Easy come, easy go: The PPSR & your business
31 January 2014 should be seared into the brains of business owners and operators.
When the Personal Property Securities Act (PPSA) came into effect in January 2012, it provided a two year grace period to register security interests on the Personal Property Securities Register (PPSR). The PPSR is a national register of who has security over different forms of property (other than land and buildings). If you sell goods under retention of title or consignment arrangements, if your business hires or leases goods or equipment to others, if you buy or sell used goods, you need to register your security interests by midnight on 31 January 2014 or risk losing that property.
Imagine this...you are in business and have supplied stock to a retailer. You haven’t been paid for the stock but continue to supply to the retailer under normal terms of trade. When the next delivery arrives at the retailer it can’t be delivered because the store is closed and chained up.
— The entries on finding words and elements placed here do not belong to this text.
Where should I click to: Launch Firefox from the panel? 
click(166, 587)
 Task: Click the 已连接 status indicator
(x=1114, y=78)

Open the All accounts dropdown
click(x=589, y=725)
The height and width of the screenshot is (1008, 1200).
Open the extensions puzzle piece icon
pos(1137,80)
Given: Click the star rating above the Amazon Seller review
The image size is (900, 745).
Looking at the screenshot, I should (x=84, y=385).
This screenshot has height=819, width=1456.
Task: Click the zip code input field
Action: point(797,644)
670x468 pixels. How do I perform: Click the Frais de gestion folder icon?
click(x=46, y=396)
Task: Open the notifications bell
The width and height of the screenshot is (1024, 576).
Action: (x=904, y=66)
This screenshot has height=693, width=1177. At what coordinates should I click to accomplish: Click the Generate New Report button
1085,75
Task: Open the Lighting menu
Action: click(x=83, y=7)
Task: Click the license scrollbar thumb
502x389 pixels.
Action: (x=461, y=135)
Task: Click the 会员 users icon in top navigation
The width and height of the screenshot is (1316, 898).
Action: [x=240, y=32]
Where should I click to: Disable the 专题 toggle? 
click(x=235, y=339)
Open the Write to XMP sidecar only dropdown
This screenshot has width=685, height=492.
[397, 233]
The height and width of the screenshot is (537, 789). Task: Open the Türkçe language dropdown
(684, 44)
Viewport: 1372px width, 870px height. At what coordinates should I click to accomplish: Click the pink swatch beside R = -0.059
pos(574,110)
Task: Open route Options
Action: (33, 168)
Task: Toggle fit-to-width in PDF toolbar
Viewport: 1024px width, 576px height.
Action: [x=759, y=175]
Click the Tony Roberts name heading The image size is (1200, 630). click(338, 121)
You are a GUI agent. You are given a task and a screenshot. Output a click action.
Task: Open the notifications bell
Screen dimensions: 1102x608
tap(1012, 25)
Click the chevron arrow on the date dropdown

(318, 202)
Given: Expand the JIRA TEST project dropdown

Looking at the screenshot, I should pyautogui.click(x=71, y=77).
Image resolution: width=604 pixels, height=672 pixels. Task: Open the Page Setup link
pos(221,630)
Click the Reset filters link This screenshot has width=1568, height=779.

Your business hasn’t been paid yet. You sold the goods on a retention of title basis so the stock belongs to you until the retailer pays you, right? The answer is not necessarily. If your security interest in the stock is not on the PPSR, then your rights may not be recognised even if you can prove you have legal title. One business has already learnt this lesson the hard way when they lost the rights to assets they held legal title over because they did not register their security interest on the PPSR but a financier did (see Maiden Civil v QES  NSWSC 852).
The PPSA is one of the most important changes to business in many years. It means that ownership is no longer king if you get into a stouch about who owns what. It’s important to review whether or not your business is affected, and if so, register quickly.
If you are buying assets or entering into agreements, it’s also important to check the register to find out who has a security interest over the property involved.
The PPSR is not just for business. If you are personally buying anything valuable that is second hand, for example a car, you should check the register.